Missing Angel Juan

Powertap Productions

at the Firehouse

by Justin Hayford

Designer Stephanie Nelson pulls off a minor miracle for Powertap’s adaptation of Francesca Lia Blocks’ Missing Angel Juan, transforming the Firehouses’s cramped, workmanlike stage into a magical operatic playground. By severely forcing perspective and carving up the stage into myriad boxes stacked top-to-bottom and back-to-front, Nelson evokes New York City’s cluttered claustrophobia. But she’s rigged her set with secret entrances and transformative set pieces; the black-top highway running smack through the middle of her stage, for example, lifts up to create a subway interior. As a result, the actors can flit from Greenwich Village to Harlem, from the Central

Park tree tops to the top of the Coney Island ferris wheel in the blink of an eye.
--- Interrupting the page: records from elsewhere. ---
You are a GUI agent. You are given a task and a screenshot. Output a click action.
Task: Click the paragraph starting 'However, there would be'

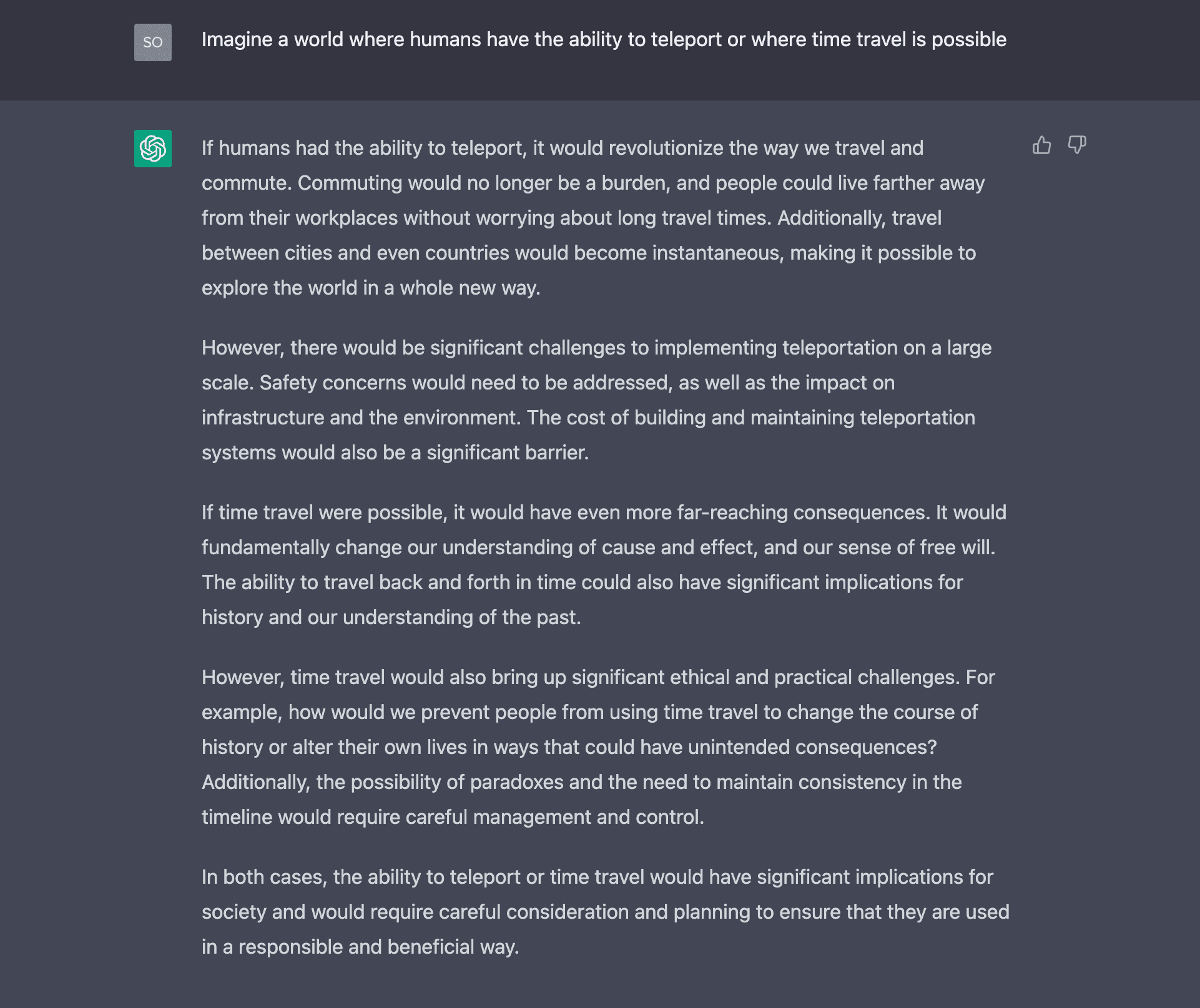coord(596,400)
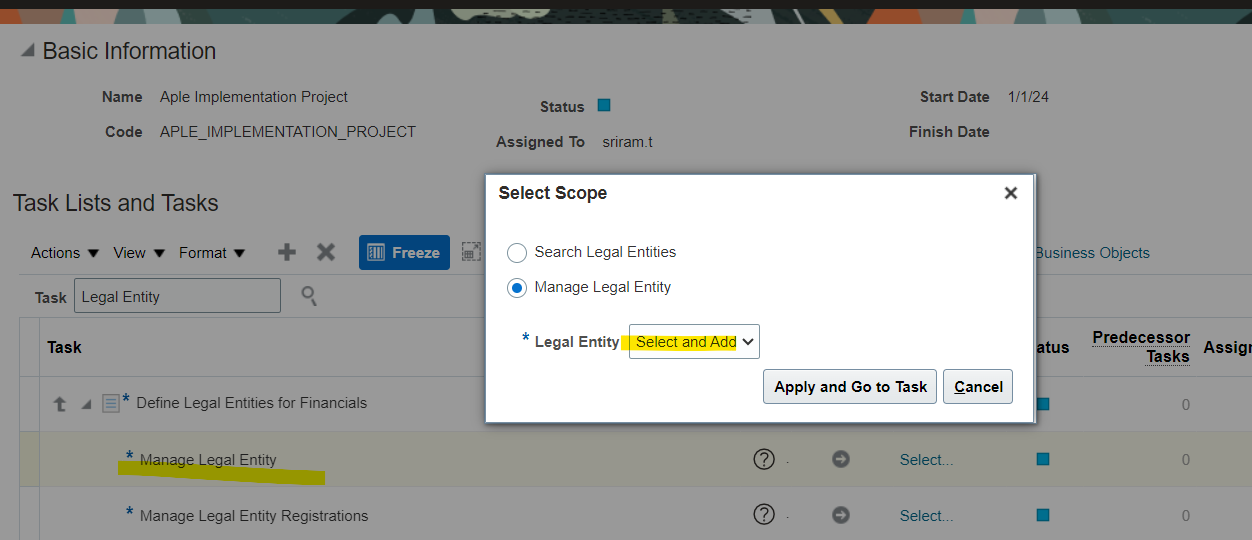Select the Manage Legal Entity radio option
This screenshot has height=540, width=1252.
pyautogui.click(x=517, y=288)
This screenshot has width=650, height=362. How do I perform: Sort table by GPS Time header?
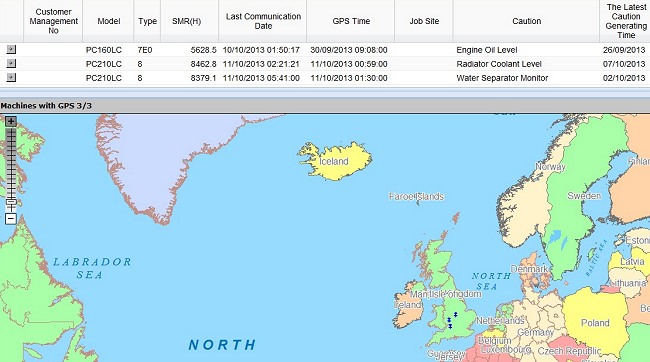(351, 21)
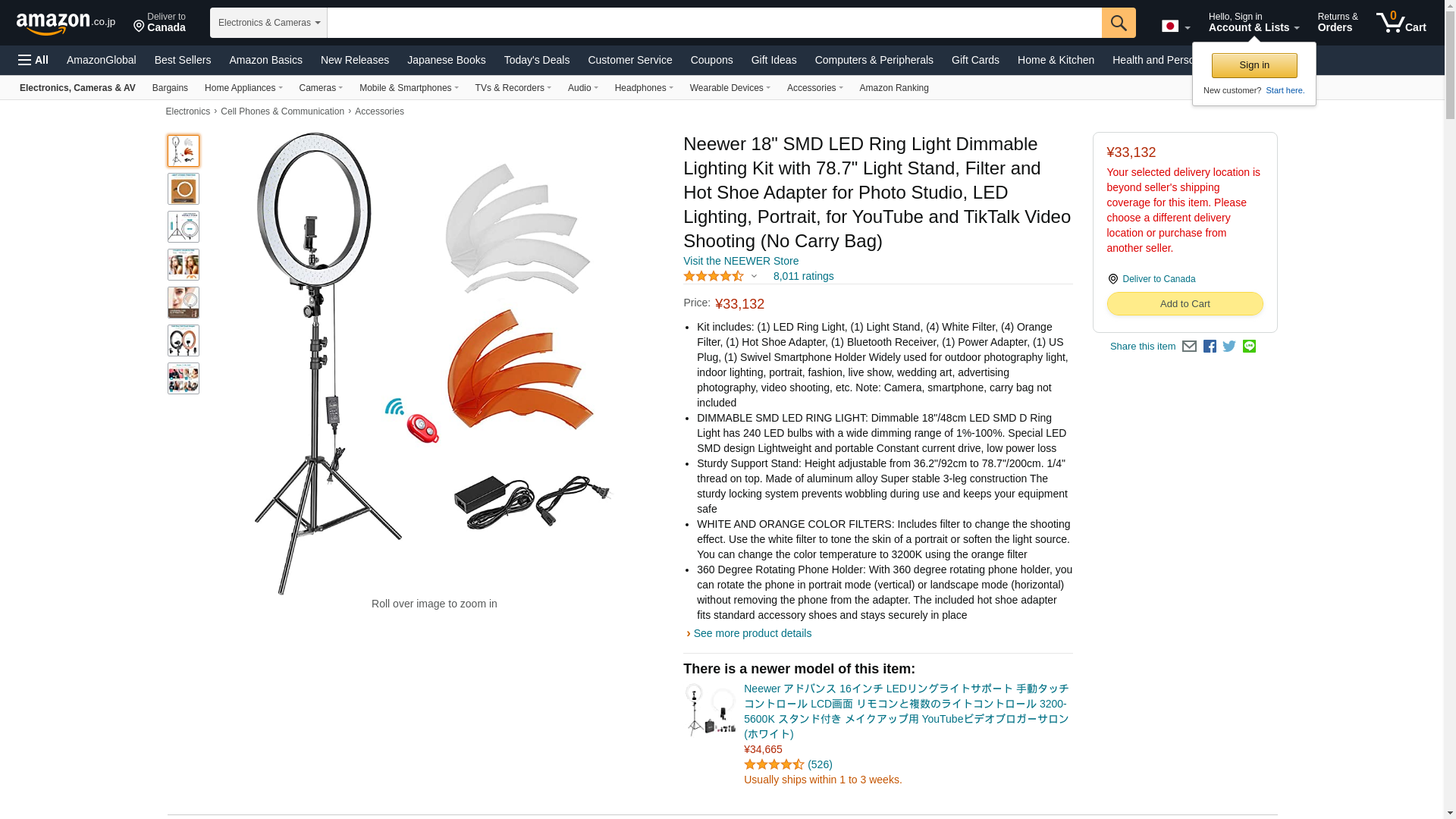Expand the Electronics & Cameras search category dropdown

[x=268, y=23]
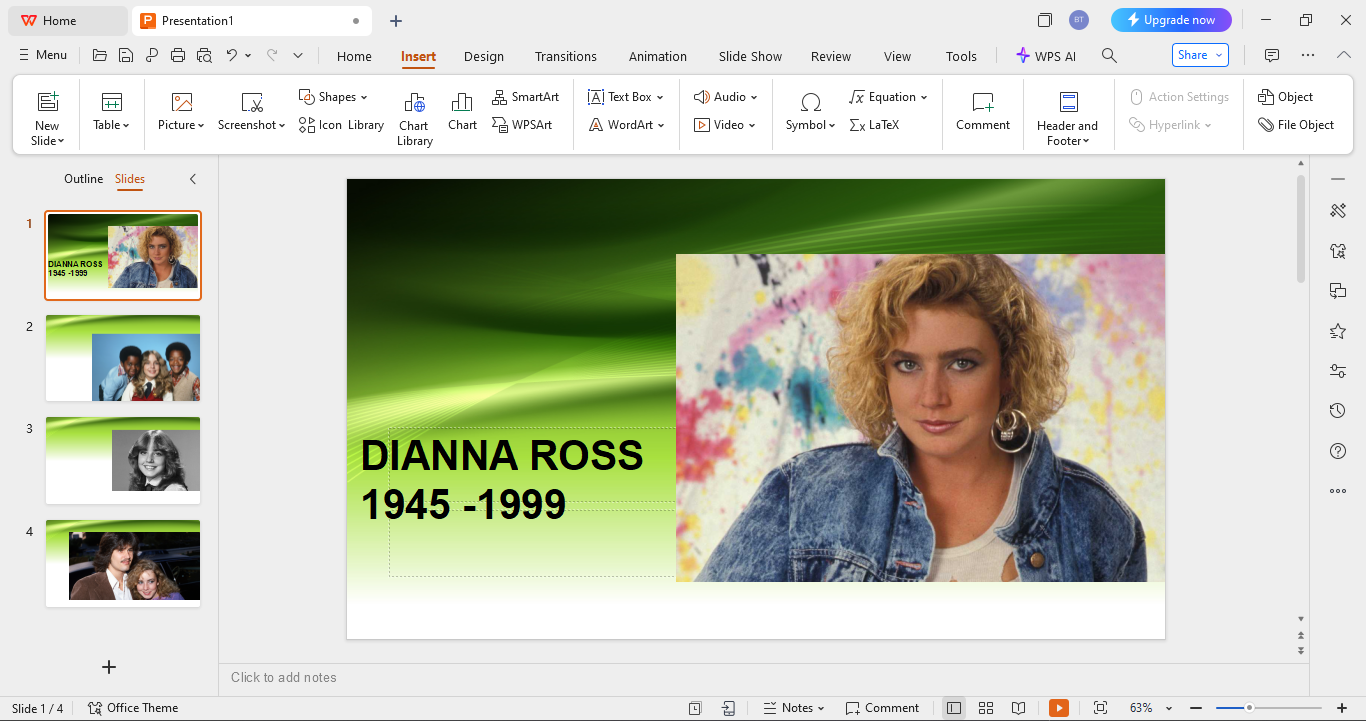Open the Shapes dropdown
This screenshot has height=721, width=1366.
pyautogui.click(x=333, y=96)
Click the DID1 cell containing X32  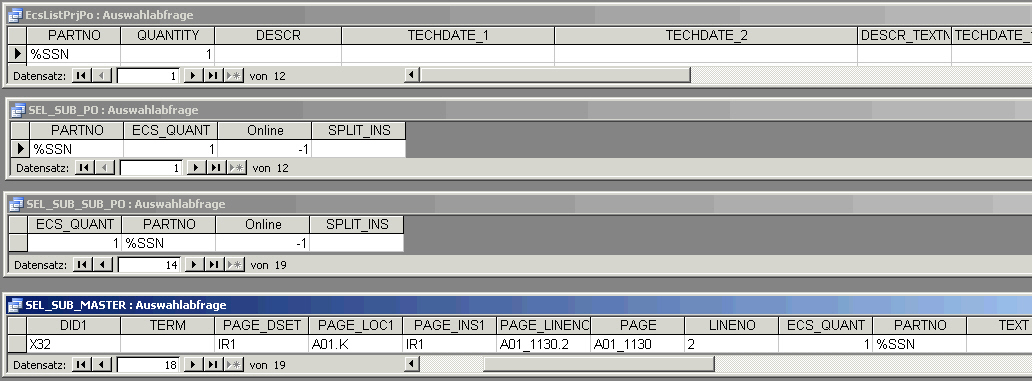pos(74,343)
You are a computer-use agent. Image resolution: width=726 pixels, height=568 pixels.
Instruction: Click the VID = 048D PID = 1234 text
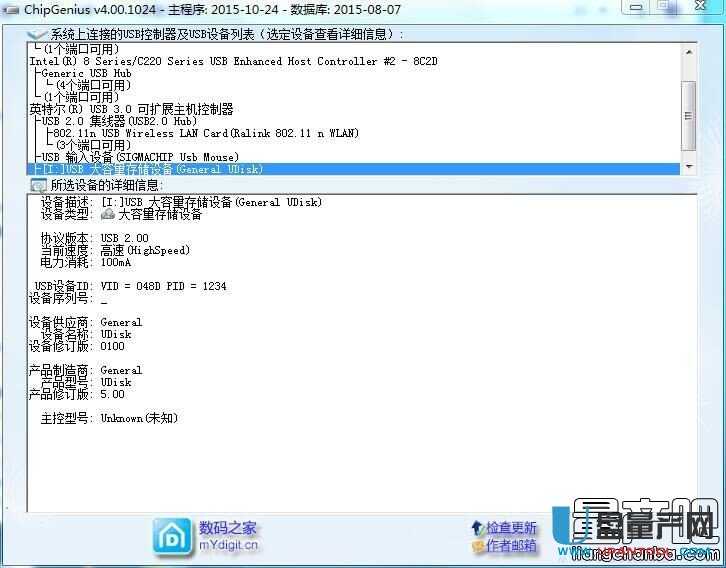[163, 286]
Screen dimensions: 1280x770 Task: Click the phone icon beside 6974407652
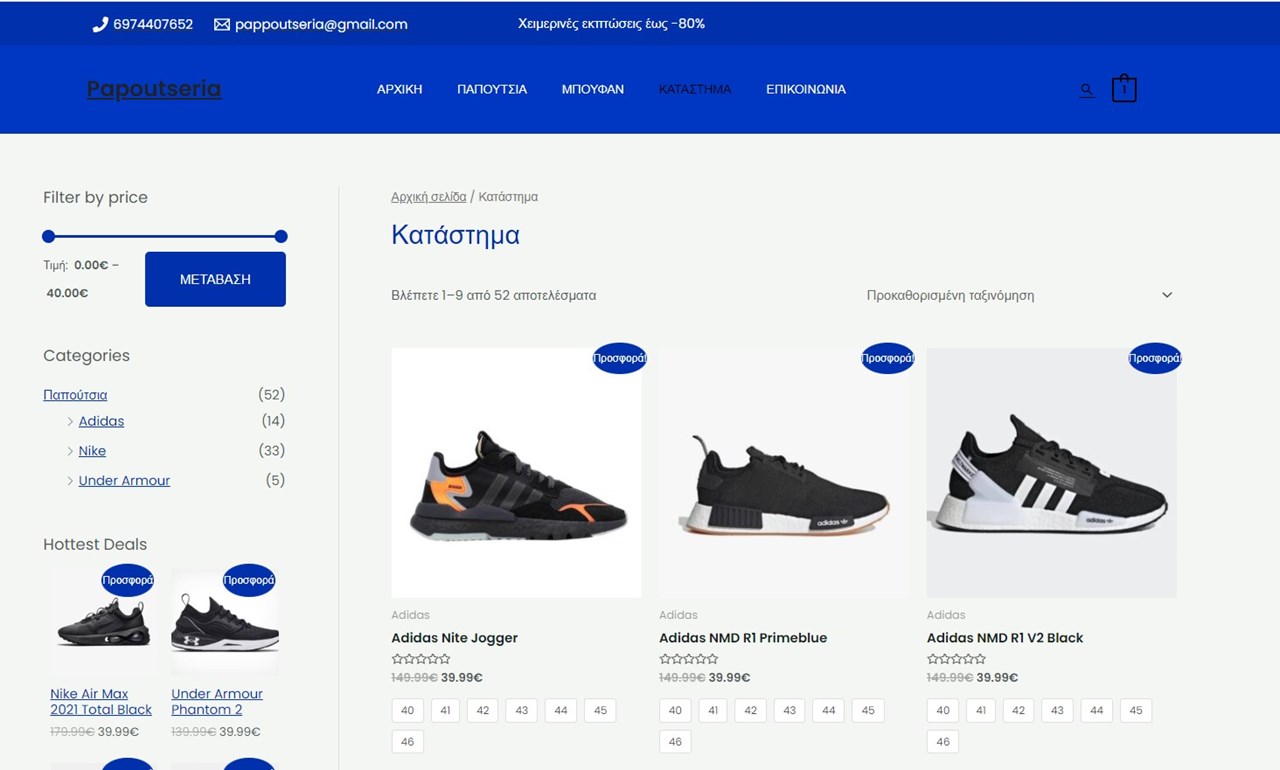(x=100, y=24)
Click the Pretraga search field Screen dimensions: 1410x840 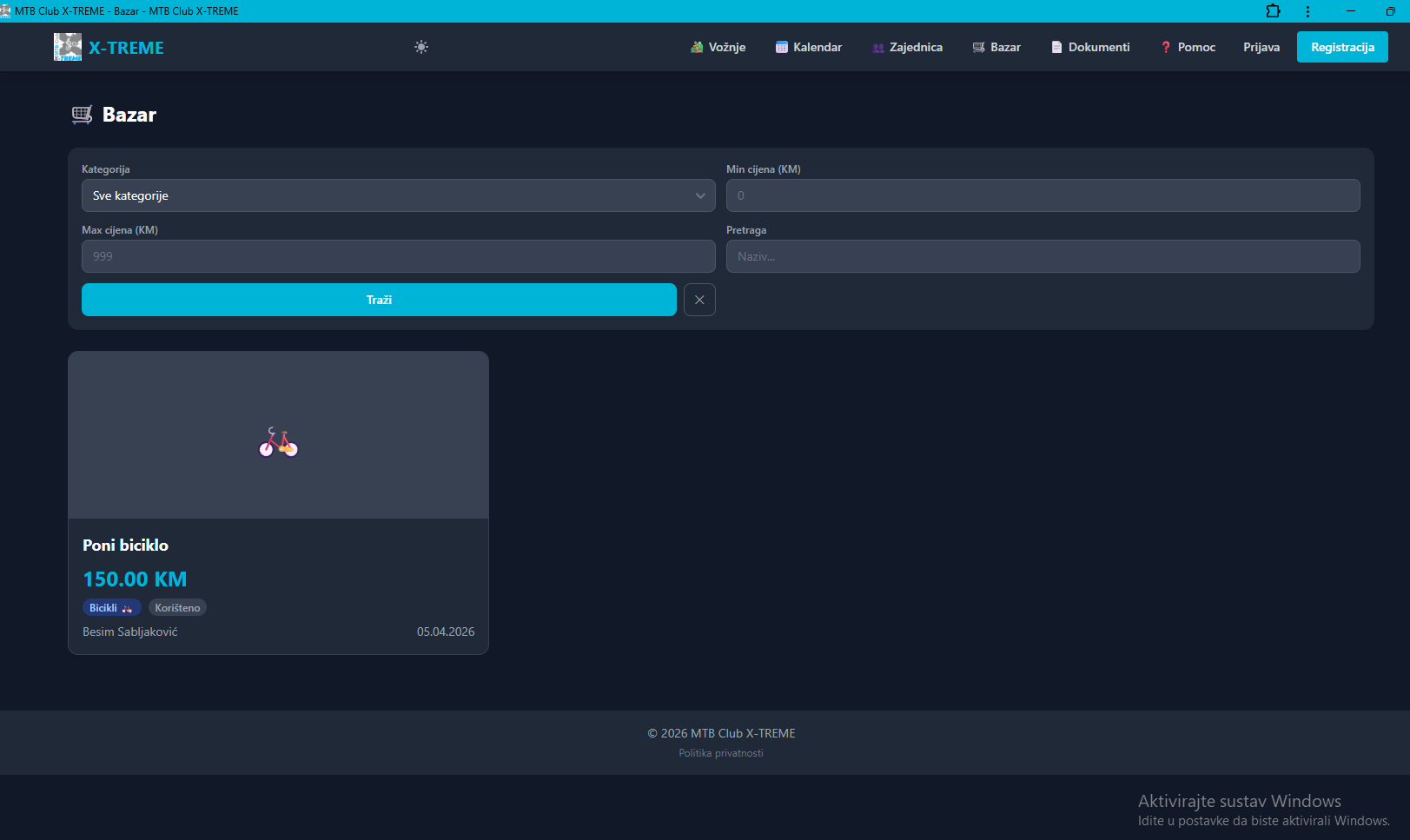1043,256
Directors Ann Boyd and Scott Cummins match Nelson’s ingenuity in their sprightly staging; this team is bursting with ideas. Now if only author Block could come up with one. In Missing Angel Juan, the fourth in her wildly popular Weetzie Bat teen-novel series, Block sets up a workably dramatic premise; California new-wave poster child Witch Baby heads off to New York to find her errant lover Angel Juan. But rather than write the story she promises, she strings together a series of pointless, cloyingly kooky encounters, never missing the chance to make up cute names for things. Block takes us to the lair of the Tree Spirits, for example, not to complicate the plot but to give Witch Baby the opportunity to call one “a dark sleekster guy” with “bare chunkster shoulders.” Hearing Block’s words for two hours, even from this able cast, is like eating a Twinkie for dinner; it doesn’t satisfy and it leaves the teeth aching.